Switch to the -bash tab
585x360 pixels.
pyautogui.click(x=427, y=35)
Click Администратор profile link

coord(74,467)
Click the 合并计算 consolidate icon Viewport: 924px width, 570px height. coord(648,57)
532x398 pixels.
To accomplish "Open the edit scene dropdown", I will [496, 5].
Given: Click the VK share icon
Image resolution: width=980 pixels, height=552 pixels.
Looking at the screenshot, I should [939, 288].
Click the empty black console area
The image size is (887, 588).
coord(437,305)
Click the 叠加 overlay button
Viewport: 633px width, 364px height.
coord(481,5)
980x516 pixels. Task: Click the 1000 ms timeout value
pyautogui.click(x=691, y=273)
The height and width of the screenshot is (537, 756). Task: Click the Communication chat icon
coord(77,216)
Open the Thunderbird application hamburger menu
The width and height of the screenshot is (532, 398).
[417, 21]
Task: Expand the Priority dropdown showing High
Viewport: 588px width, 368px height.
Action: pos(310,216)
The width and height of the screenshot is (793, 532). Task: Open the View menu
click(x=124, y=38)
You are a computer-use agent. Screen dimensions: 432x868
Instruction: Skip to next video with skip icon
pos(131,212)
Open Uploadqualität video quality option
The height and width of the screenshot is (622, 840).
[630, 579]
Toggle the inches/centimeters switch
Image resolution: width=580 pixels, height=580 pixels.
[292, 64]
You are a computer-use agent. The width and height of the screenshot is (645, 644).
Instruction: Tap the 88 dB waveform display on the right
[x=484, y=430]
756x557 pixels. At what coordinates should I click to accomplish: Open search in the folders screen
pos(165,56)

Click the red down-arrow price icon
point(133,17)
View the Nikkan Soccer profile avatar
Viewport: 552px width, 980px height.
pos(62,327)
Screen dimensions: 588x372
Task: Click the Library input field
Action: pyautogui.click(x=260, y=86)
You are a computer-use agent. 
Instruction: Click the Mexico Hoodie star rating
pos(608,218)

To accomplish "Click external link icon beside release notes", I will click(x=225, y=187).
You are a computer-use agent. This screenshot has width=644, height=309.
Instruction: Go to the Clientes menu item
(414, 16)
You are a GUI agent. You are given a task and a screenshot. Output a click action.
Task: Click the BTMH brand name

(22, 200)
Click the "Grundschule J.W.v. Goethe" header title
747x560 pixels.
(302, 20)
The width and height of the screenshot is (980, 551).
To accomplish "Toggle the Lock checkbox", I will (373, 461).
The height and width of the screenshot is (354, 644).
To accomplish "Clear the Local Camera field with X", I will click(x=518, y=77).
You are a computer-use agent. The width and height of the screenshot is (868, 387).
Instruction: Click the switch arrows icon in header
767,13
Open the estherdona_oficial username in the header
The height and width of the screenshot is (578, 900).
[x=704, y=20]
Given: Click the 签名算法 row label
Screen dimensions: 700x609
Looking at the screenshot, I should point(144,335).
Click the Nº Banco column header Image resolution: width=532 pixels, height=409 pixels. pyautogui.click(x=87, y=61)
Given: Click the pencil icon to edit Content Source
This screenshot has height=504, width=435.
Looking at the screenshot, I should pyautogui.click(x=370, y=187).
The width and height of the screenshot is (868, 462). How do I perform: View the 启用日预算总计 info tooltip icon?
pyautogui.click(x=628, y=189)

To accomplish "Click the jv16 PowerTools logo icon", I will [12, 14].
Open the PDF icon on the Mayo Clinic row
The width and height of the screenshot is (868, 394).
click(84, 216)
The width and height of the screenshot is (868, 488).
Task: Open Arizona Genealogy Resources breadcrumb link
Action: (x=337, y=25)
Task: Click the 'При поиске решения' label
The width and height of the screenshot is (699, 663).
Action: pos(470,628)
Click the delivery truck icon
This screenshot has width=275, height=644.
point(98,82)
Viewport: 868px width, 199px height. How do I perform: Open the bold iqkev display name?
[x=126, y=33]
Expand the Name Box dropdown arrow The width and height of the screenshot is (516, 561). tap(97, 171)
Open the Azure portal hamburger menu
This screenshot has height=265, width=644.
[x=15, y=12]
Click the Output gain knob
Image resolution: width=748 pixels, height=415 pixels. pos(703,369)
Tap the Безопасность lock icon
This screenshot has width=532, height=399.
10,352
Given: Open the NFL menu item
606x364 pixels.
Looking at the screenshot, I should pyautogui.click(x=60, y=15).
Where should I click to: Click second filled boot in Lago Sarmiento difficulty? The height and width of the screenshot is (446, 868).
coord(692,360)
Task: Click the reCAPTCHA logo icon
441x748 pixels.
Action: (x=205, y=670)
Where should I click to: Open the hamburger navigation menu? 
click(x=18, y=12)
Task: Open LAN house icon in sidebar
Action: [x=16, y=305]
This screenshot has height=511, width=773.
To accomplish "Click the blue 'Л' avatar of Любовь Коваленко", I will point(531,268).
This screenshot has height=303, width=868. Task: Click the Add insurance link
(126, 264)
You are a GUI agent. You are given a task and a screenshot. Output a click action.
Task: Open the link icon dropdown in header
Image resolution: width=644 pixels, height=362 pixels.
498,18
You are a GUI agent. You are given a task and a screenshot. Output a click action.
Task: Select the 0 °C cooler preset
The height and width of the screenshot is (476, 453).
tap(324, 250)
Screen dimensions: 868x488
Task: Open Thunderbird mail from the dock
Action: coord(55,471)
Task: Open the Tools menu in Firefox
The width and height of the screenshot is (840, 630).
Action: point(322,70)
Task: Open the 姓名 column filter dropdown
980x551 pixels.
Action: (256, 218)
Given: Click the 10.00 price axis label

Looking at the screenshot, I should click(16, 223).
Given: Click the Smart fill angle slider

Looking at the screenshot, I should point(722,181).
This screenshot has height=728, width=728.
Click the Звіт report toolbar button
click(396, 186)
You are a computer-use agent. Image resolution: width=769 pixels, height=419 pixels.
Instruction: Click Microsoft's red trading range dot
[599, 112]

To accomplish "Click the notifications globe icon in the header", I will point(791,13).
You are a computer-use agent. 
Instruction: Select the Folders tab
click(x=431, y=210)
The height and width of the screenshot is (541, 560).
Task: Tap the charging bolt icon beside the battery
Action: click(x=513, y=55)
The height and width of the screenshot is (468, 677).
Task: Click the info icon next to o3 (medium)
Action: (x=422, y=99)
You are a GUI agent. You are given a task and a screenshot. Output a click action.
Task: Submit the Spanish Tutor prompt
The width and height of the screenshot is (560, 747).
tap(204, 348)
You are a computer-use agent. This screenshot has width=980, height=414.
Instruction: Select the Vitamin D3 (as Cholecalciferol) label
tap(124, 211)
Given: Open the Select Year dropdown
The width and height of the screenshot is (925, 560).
────────────────────────────────────────
### WHAT THE TASK REQUIRES
A complete and exact repetition of the entries is required.

### ANSWER TO THIS EXERCISE
Switch to the -bash tab
585x360 pixels.
pyautogui.click(x=427, y=35)
Click Администратор profile link

coord(74,467)
Click the 合并计算 consolidate icon Viewport: 924px width, 570px height. coord(648,57)
532x398 pixels.
To accomplish "Open the edit scene dropdown", I will [496, 5].
Given: Click the VK share icon
Image resolution: width=980 pixels, height=552 pixels.
Looking at the screenshot, I should [939, 288].
Click the empty black console area
The image size is (887, 588).
coord(437,305)
Click the 叠加 overlay button
Viewport: 633px width, 364px height.
coord(481,5)
980x516 pixels. Task: Click the 1000 ms timeout value
pyautogui.click(x=691, y=273)
The height and width of the screenshot is (537, 756). Task: Click the Communication chat icon
coord(77,216)
Open the Thunderbird application hamburger menu
The width and height of the screenshot is (532, 398).
[417, 21]
Task: Expand the Priority dropdown showing High
Viewport: 588px width, 368px height.
Action: pos(310,216)
The width and height of the screenshot is (793, 532). Task: Open the View menu
click(x=124, y=38)
You are a computer-use agent. Screen dimensions: 432x868
Instruction: Skip to next video with skip icon
pos(131,212)
Open Uploadqualität video quality option
The height and width of the screenshot is (622, 840).
[630, 579]
Toggle the inches/centimeters switch
Image resolution: width=580 pixels, height=580 pixels.
[292, 64]
You are a computer-use agent. The width and height of the screenshot is (645, 644).
Instruction: Tap the 88 dB waveform display on the right
[x=484, y=430]
756x557 pixels. At what coordinates should I click to accomplish: Open search in the folders screen
pos(165,56)

Click the red down-arrow price icon
point(133,17)
View the Nikkan Soccer profile avatar
Viewport: 552px width, 980px height.
pos(62,327)
Screen dimensions: 588x372
Task: Click the Library input field
Action: pyautogui.click(x=260, y=86)
You are a computer-use agent. 
Instruction: Click the Mexico Hoodie star rating
pos(608,218)

To accomplish "Click external link icon beside release notes", I will click(x=225, y=187).
You are a computer-use agent. This screenshot has width=644, height=309.
Instruction: Go to the Clientes menu item
(414, 16)
You are a GUI agent. You are given a task and a screenshot. Output a click action.
Task: Click the BTMH brand name

(22, 200)
Click the "Grundschule J.W.v. Goethe" header title
747x560 pixels.
(302, 20)
The width and height of the screenshot is (980, 551).
To accomplish "Toggle the Lock checkbox", I will (373, 461).
The height and width of the screenshot is (354, 644).
To accomplish "Clear the Local Camera field with X", I will click(x=518, y=77).
You are a computer-use agent. The width and height of the screenshot is (868, 387).
Instruction: Click the switch arrows icon in header
767,13
Open the estherdona_oficial username in the header
The height and width of the screenshot is (578, 900).
[x=704, y=20]
Given: Click the 签名算法 row label
Screen dimensions: 700x609
Looking at the screenshot, I should point(144,335).
Click the Nº Banco column header Image resolution: width=532 pixels, height=409 pixels. pyautogui.click(x=87, y=61)
Given: Click the pencil icon to edit Content Source
This screenshot has height=504, width=435.
Looking at the screenshot, I should pyautogui.click(x=370, y=187).
The width and height of the screenshot is (868, 462). How do I perform: View the 启用日预算总计 info tooltip icon?
pyautogui.click(x=628, y=189)

To accomplish "Click the jv16 PowerTools logo icon", I will [12, 14].
Open the PDF icon on the Mayo Clinic row
The width and height of the screenshot is (868, 394).
click(84, 216)
The width and height of the screenshot is (868, 488).
Task: Open Arizona Genealogy Resources breadcrumb link
Action: (x=337, y=25)
Task: Click the 'При поиске решения' label
The width and height of the screenshot is (699, 663).
Action: pos(470,628)
Click the delivery truck icon
This screenshot has width=275, height=644.
point(98,82)
Viewport: 868px width, 199px height. How do I perform: Open the bold iqkev display name?
[x=126, y=33]
Expand the Name Box dropdown arrow The width and height of the screenshot is (516, 561). tap(97, 171)
Open the Azure portal hamburger menu
This screenshot has height=265, width=644.
[x=15, y=12]
Click the Output gain knob
Image resolution: width=748 pixels, height=415 pixels. pos(703,369)
Tap the Безопасность lock icon
This screenshot has width=532, height=399.
10,352
Given: Open the NFL menu item
606x364 pixels.
Looking at the screenshot, I should pyautogui.click(x=60, y=15).
Where should I click to: Click second filled boot in Lago Sarmiento difficulty? The height and width of the screenshot is (446, 868).
coord(692,360)
Task: Click the reCAPTCHA logo icon
441x748 pixels.
Action: (x=205, y=670)
Where should I click to: Open the hamburger navigation menu? 
click(x=18, y=12)
Task: Open LAN house icon in sidebar
Action: [x=16, y=305]
This screenshot has height=511, width=773.
To accomplish "Click the blue 'Л' avatar of Любовь Коваленко", I will point(531,268).
This screenshot has height=303, width=868. Task: Click the Add insurance link
(126, 264)
You are a GUI agent. You are given a task and a screenshot. Output a click action.
Task: Open the link icon dropdown in header
Image resolution: width=644 pixels, height=362 pixels.
498,18
You are a GUI agent. You are given a task and a screenshot. Output a click action.
Task: Select the 0 °C cooler preset
The height and width of the screenshot is (476, 453).
tap(324, 250)
Screen dimensions: 868x488
Task: Open Thunderbird mail from the dock
Action: coord(55,471)
Task: Open the Tools menu in Firefox
The width and height of the screenshot is (840, 630).
Action: point(322,70)
Task: Open the 姓名 column filter dropdown
980x551 pixels.
Action: (256, 218)
Given: Click the 10.00 price axis label

Looking at the screenshot, I should click(16, 223).
Given: Click the Smart fill angle slider

Looking at the screenshot, I should point(722,181).
This screenshot has height=728, width=728.
Click the Звіт report toolbar button
click(396, 186)
You are a computer-use agent. Image resolution: width=769 pixels, height=419 pixels.
Instruction: Click Microsoft's red trading range dot
[599, 112]

To accomplish "Click the notifications globe icon in the header", I will point(791,13).
You are a computer-use agent. 
Instruction: Select the Folders tab
click(x=431, y=210)
The height and width of the screenshot is (541, 560).
Task: Tap the charging bolt icon beside the battery
Action: click(x=513, y=55)
The height and width of the screenshot is (468, 677).
Task: Click the info icon next to o3 (medium)
Action: (x=422, y=99)
You are a GUI agent. You are given a task and a screenshot. Output a click action.
Task: Submit the Spanish Tutor prompt
The width and height of the screenshot is (560, 747).
tap(204, 348)
You are a computer-use agent. This screenshot has width=980, height=414.
Instruction: Select the Vitamin D3 (as Cholecalciferol) label
tap(124, 211)
Given: Open the Select Year dropdown
The width and height of the screenshot is (925, 560).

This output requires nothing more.